### TASKS TO CARRY OUT
1. In the forum post on counting n-grams, what does the writer say a dataframe that is too long may do?
2. Reproduce word for word the passage of the forum post on counting n-grams from "However, I know" up to and including "want to be in.".

### TEXT SEGMENT

I've been trying to NLP by tokenizing texts with n-gram. I have to count how many occurrences of each n-gram there is, by label A
and B
respectively.
However, I have to choose between putting a long list into a column VS getting a very long dataframe and I'm not sure which structure is superior to the other.
AFAIK, it is a bad structure to have list inside a column of a dataframe, since you can hardly get any useful information using pandas operations, like getting the frequency(occurence) of an item that's inside several lists. Also, it would require more calculations to do any tasks even if it's possible.
However, I know that a dataframe too long will eat up a lot of RAM, and even possibly kill other processes if the data gets too big to fit in the RAM. That's kind of the situation I certainly don't want to be in.
So now I have to make a choice. What I want to do is counting each ngram item's occurrence by its label.
For example, (The dataframes are shown below)
{
{ngram: hey, occurence_A: 2, occurence_B: 0},
{ngram: python, occurence_A: 2, occurence_B: 1},
...
}
I think it'll be relevant to state my computer's spec.

Data listing:
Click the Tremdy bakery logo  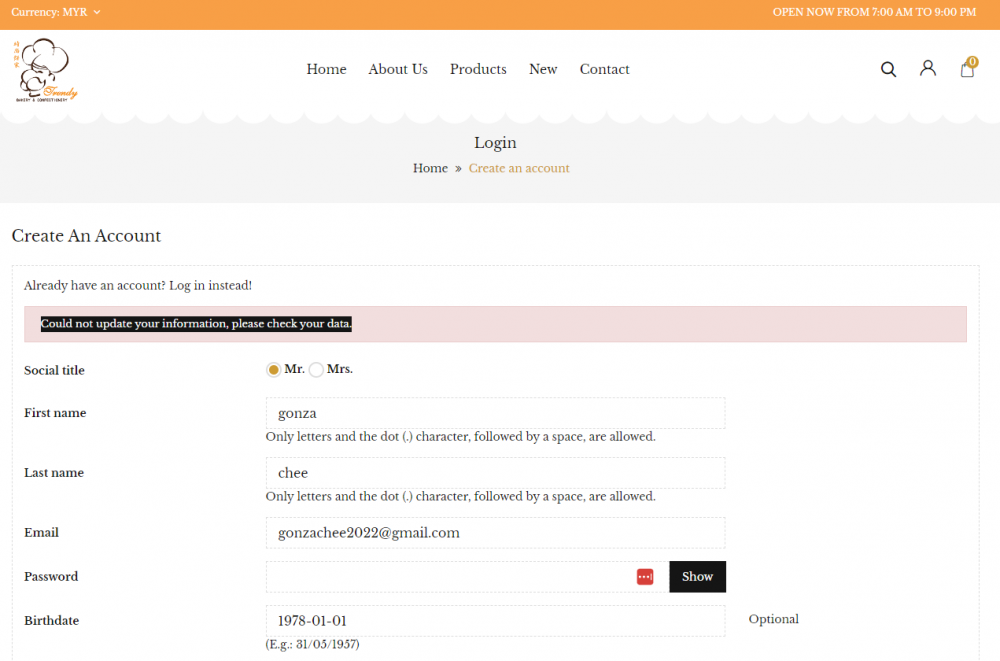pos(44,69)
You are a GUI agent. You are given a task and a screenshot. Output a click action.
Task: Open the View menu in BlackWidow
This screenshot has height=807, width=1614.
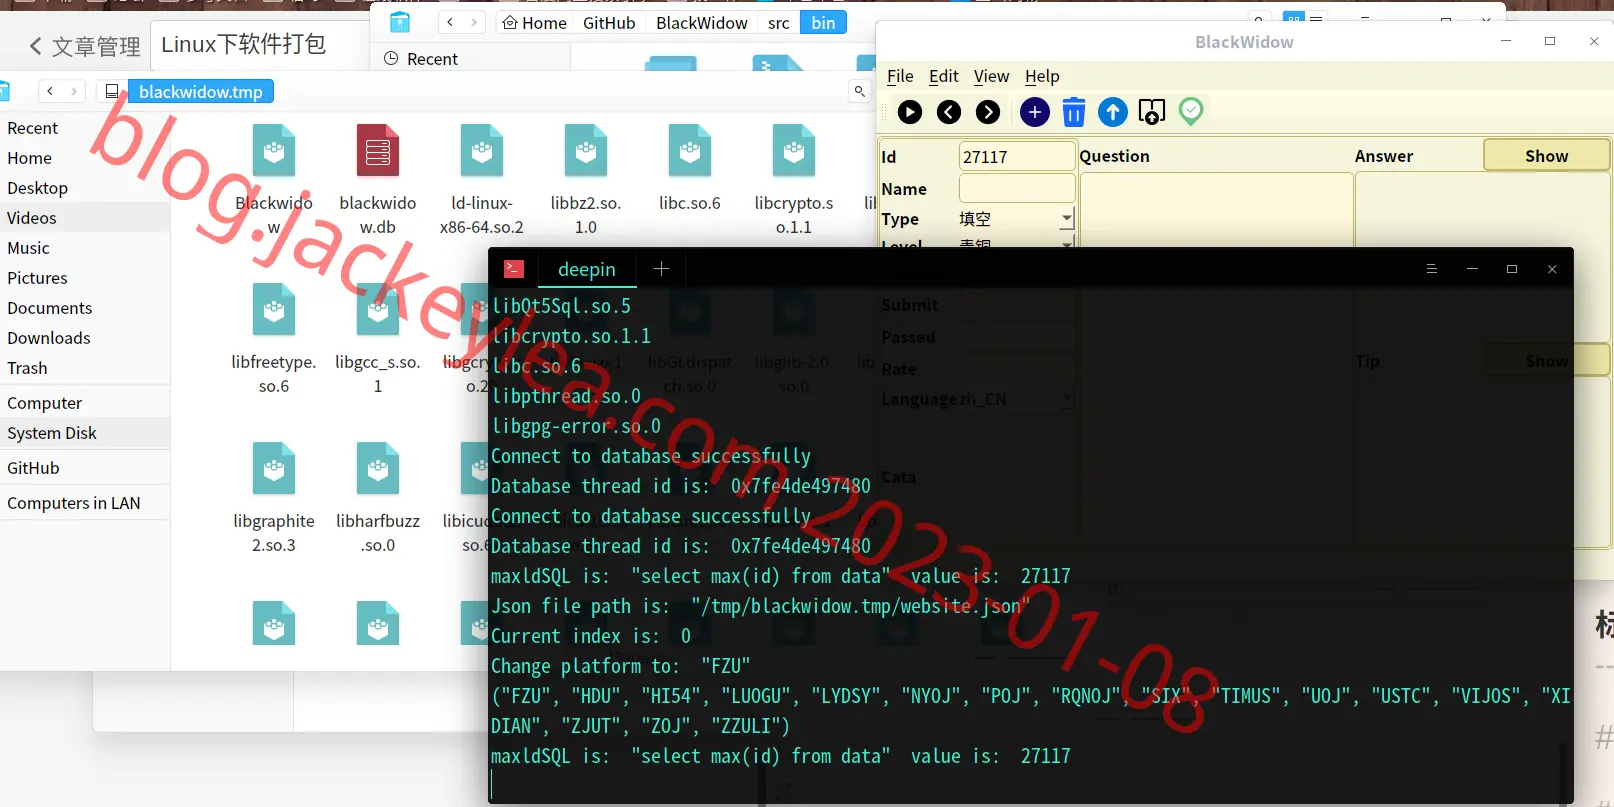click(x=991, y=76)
--
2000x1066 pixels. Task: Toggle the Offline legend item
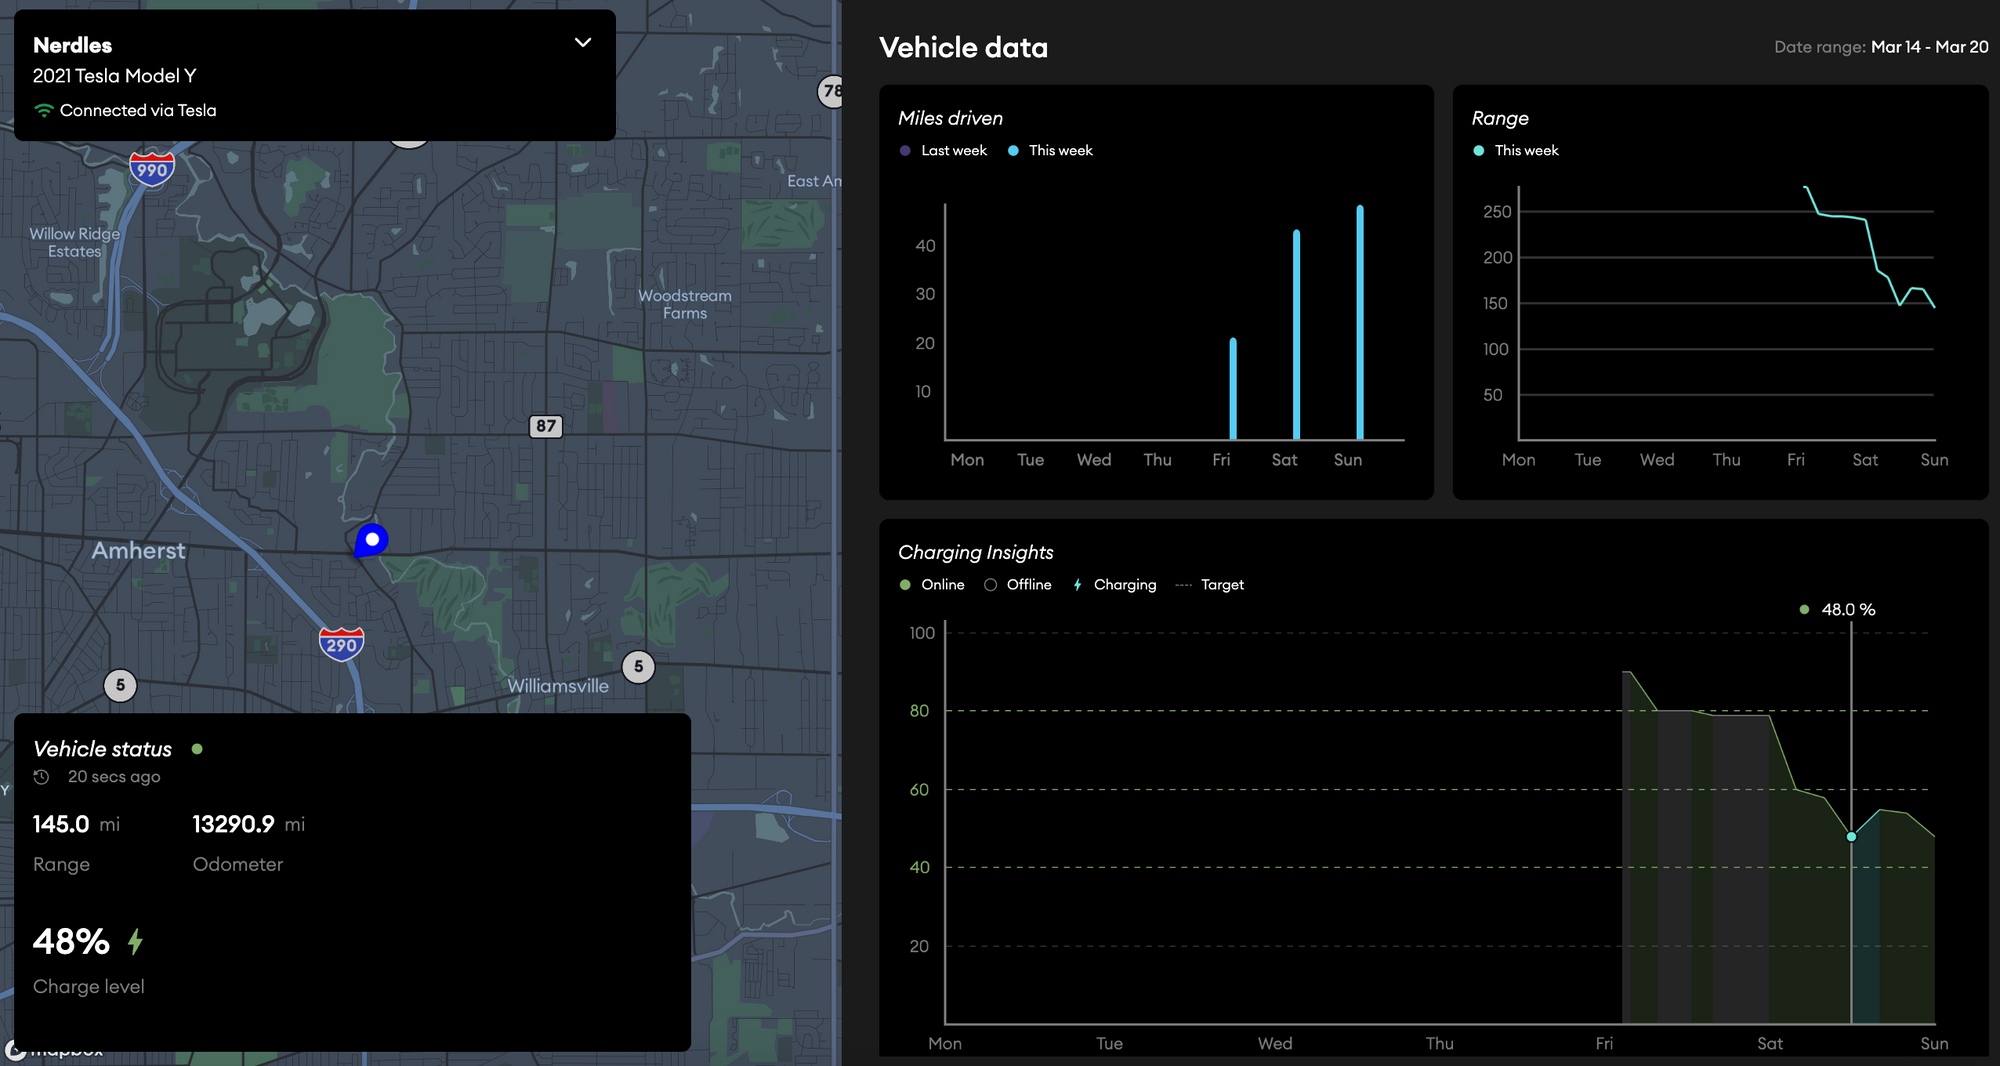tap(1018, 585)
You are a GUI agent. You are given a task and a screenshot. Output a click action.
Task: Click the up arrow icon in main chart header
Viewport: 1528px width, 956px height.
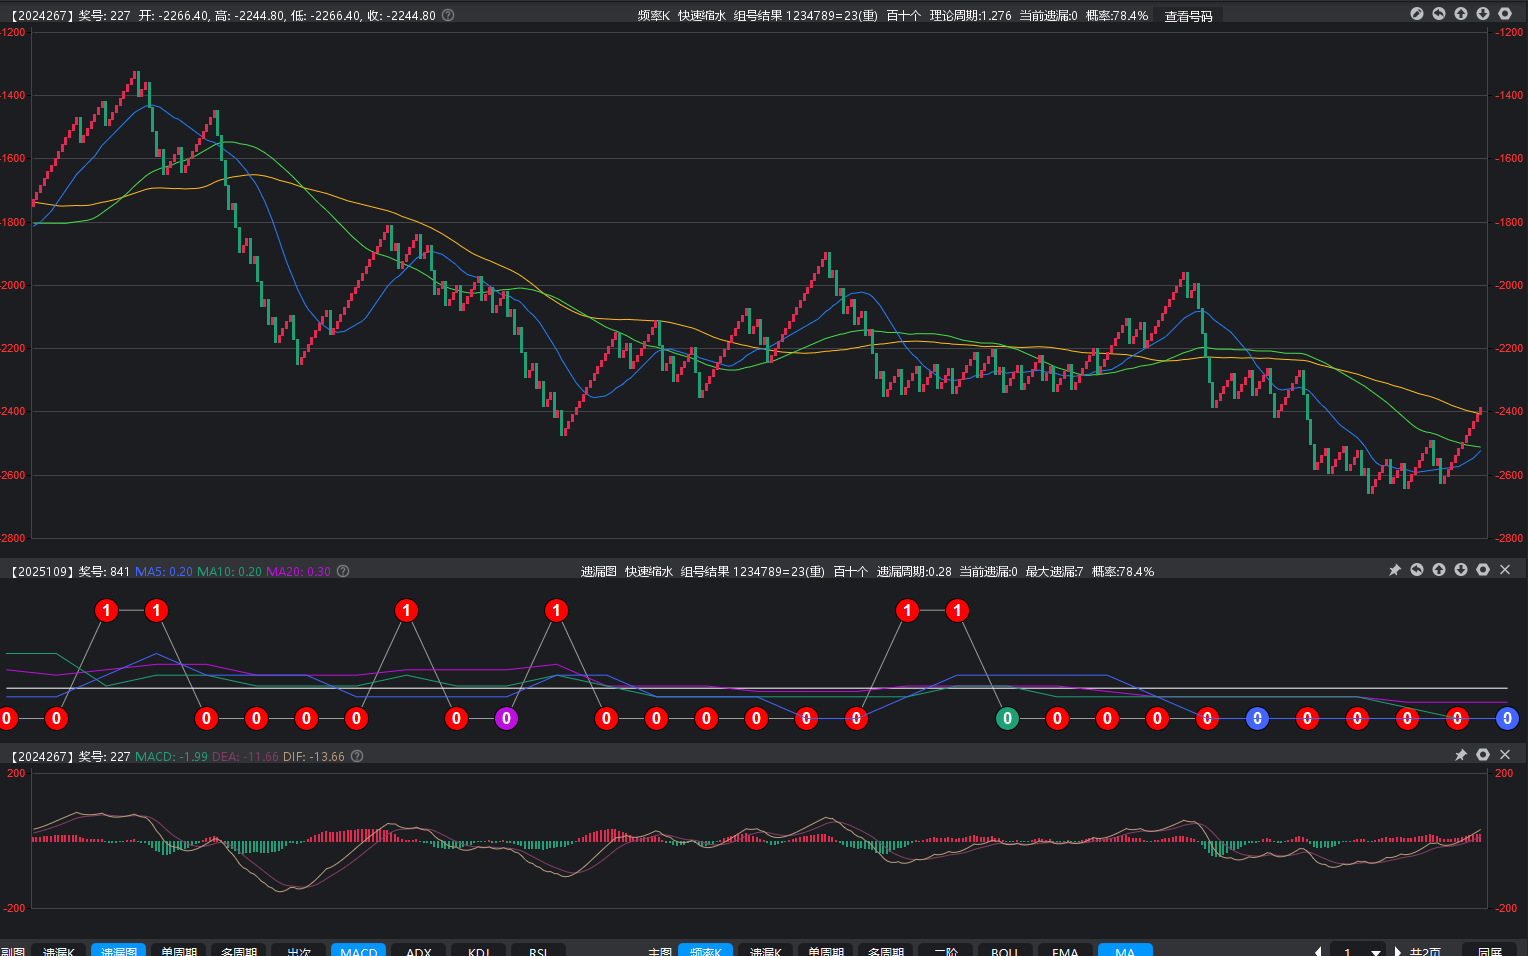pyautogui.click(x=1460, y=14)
---
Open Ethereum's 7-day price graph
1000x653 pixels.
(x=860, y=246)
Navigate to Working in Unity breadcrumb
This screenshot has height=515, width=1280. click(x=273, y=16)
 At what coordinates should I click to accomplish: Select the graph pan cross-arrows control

### WORKED SOLUTIONS
1. It may eat up a lot of RAM and could even kill other processes if the data gets too big to fit in the RAM.

2.
However, I know that a dataframe too long will eat up a lot of RAM, and even possibly kill other processes if the data gets too big to fit in the RAM. That's kind of the situation I certainly don't want to be in.